The brashness of some of the defendants belies a failed commitment to keeping a low profile. When Wiggins, for instance, was pulled over in February 2013 in his brand-new black Honda Accord, and police were awaiting the arrival of the canine unit, he just up and drove away “at a high rate of speed and began throwing a large quantity of gel capsules” filled with heroin “out the car window.” About 15 minutes later, the police found the Honda abandoned in front of a house in Parkville, with gel capsules next to the driver’s side door, and “they followed the path through the lawn and discovered more.” Similarly, Miles was pulled over in November 2012, and when police asked him to step out of the car, he pushed the officer to the ground and fled on foot, tossing heroin out of his pockets as he ran. 

The key moment for Thomas was a raid and arrests in and near the Domain Brewers Hill apartments at 1200 S. Conkling St. in Canton. It happened on April 19, 2012, after investigators had learned Kearney, Thomas’ brother-in-law, was coming up from Atlanta to meet a customer, Edward Harris. Agents had seen Kearney at Unit 416 of the luxury apartment complex, before he was driven by Thomas’ courier, Tara Sneed, to the meeting at a nearby parking lot. Kearney gave Harris a backpack with 1.5 kilos of coke in it, and they were arrested. The same day, they raided the apartment and found Drake, who they arrested, and two kilos of heroin, one kilo of coke, and $71,000 in cash.

Six days after the Canton raid, agents executed a search warrant at Thomas’ home in Georgia. Among the items they found there were two “jack presses” in the garage. These were used to “re-compress ‘bricks’ of diluted kilos of cocaine and heroin in order to make them appear as originally packaged,” after Thomas and others would “break up packaged bricks” and “dilute them with various cutting agents.” This was also done “at stash houses maintained in Atlanta,” the court documents explain. 

Before Thomas’ current legal troubles, according to his wife and mother, who spoke at his sentencing hearing, his life took a dark turn after the death of a co-defendant in Thomas’ 2000 case, Clinton Wallace, who they described as Thomas’ brother.
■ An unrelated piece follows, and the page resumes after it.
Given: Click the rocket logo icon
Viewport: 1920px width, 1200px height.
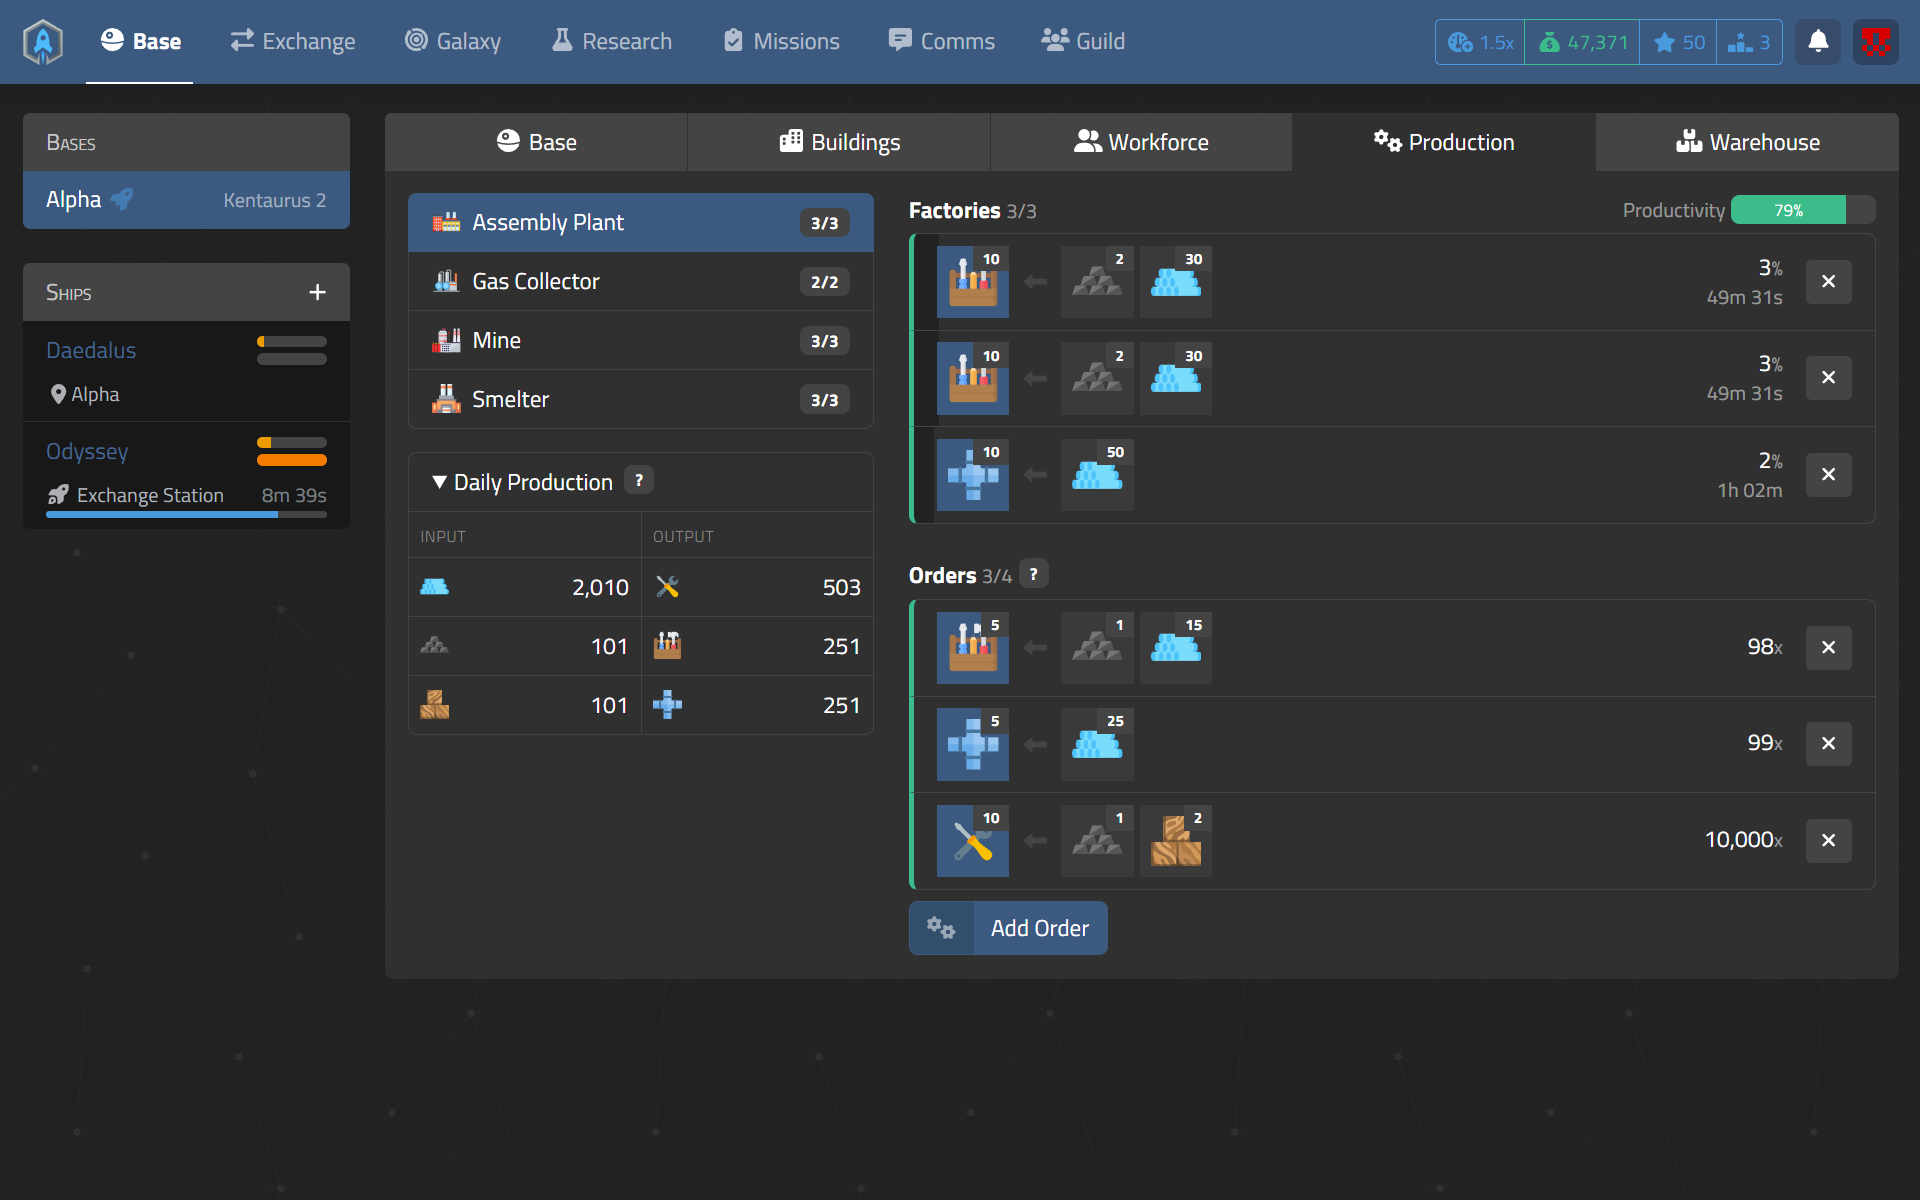Looking at the screenshot, I should (x=43, y=42).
Wallace, according to news reports at the time, jumped off a boat at the mouth of the South River in the Chesapeake Bay in 2009 to go swimming, got caught up in the wind and currents, and drowned. Thomas’ wife, Nicole Thomas, said after that “freak boating accident,” Thomas “just changed.” His mother, Deborah Canty, said, “I really worried about him” after “my son died in 2009.”  
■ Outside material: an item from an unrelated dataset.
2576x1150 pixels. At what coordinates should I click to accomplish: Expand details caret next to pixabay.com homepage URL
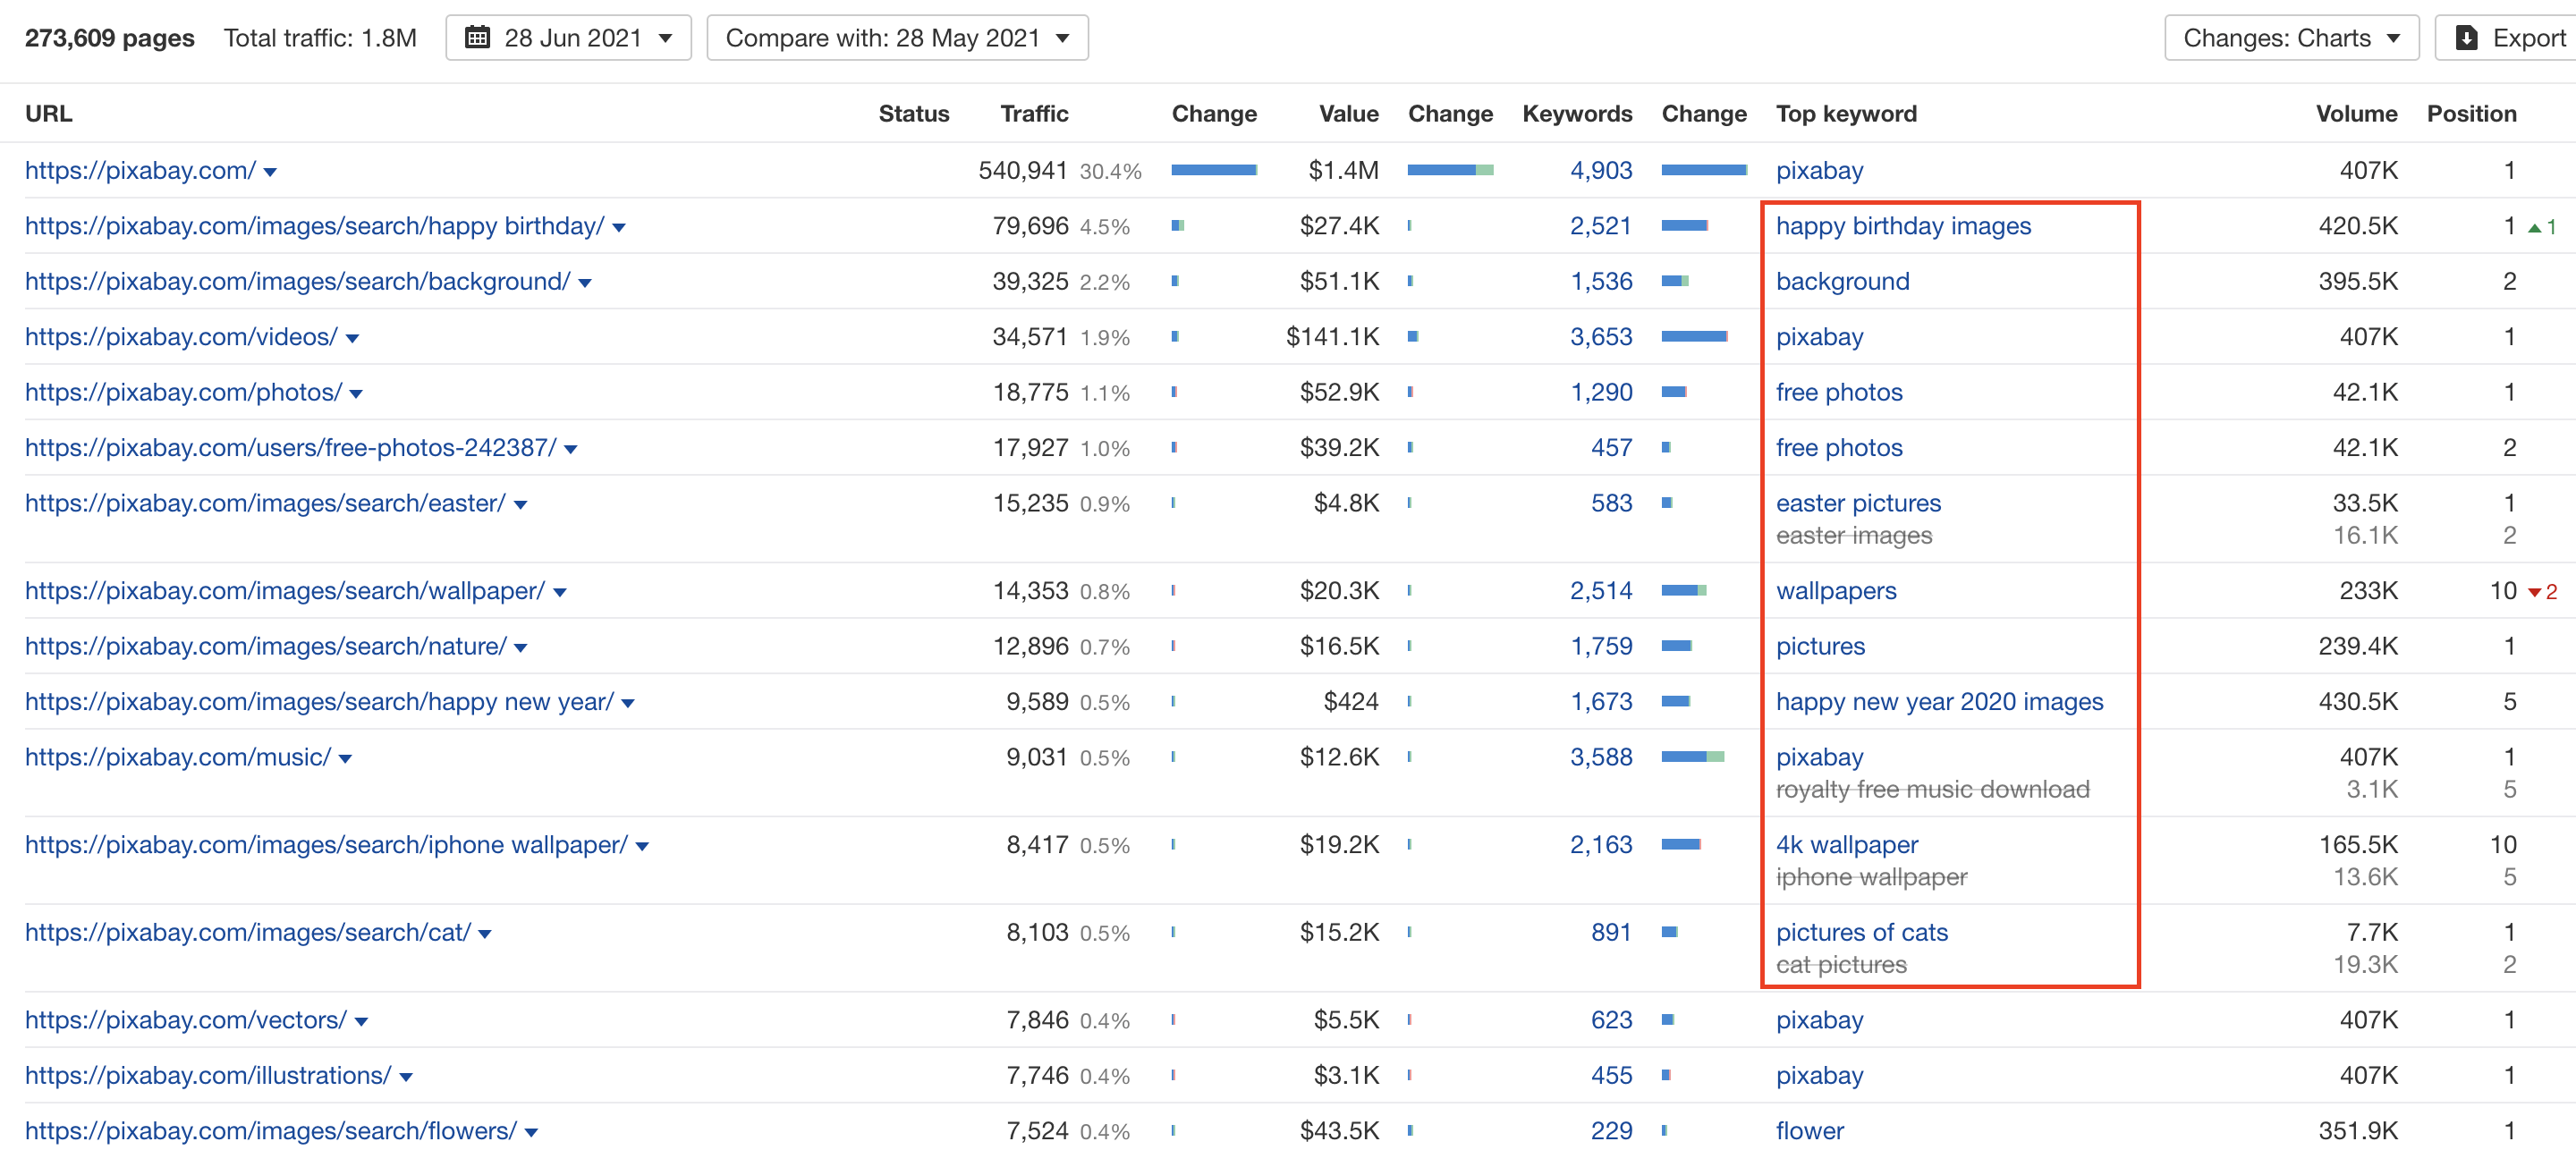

Thomas’ attorney, Christopher Nieto, saying there was “no excuse” for Thomas’ conduct, argued that nonetheless “there is an explanation.” When Thomas’ prior sentence ended in 2008, he explained, he was not granted six months in a halfway or any re-entry services to reassimilate, but just came home. After he moved to Georgia to escape the “poisonous environment” in Baltimore, a “litany of incidents” befell him, including his brother’s death and failed attempts at legitimate business. So, in “an ignorant attempt to try to provide” for his family, “he fell back into a business he knew would succeed.” Then the two related cases came down, with Winder and Wiggins on the top of each, and drugs and cash were seized, and he was “now on the hook for an outstanding debt” in the neighborhood of $180,000 to $200,000. The man he owed had “significant connections to a Mexican drug cartel,” and it is “still outstanding,” Nieto explained, so that was the “reason for the continued activity” after his co-conspirators were taken down in succession.

“Not everything that is done for money is done for greed,” Nieto said. But Purcell adamantly dubbed Thomas “a dealer in death” who “did it for piles and piles of money,” and predicted that “if he were released today, he’d be selling cocaine or heroin by Friday.” Thomas should be about 50 when he’s released, leaving plenty of time to do it again or learn the lesson the government’s trying to teach: that along with the short-lived glitz and street cred come “victims who are not in the courtroom,” said Bennett, so the game just isn’t worth it. “The whole thing,” Bennett added, “is a tragedy.”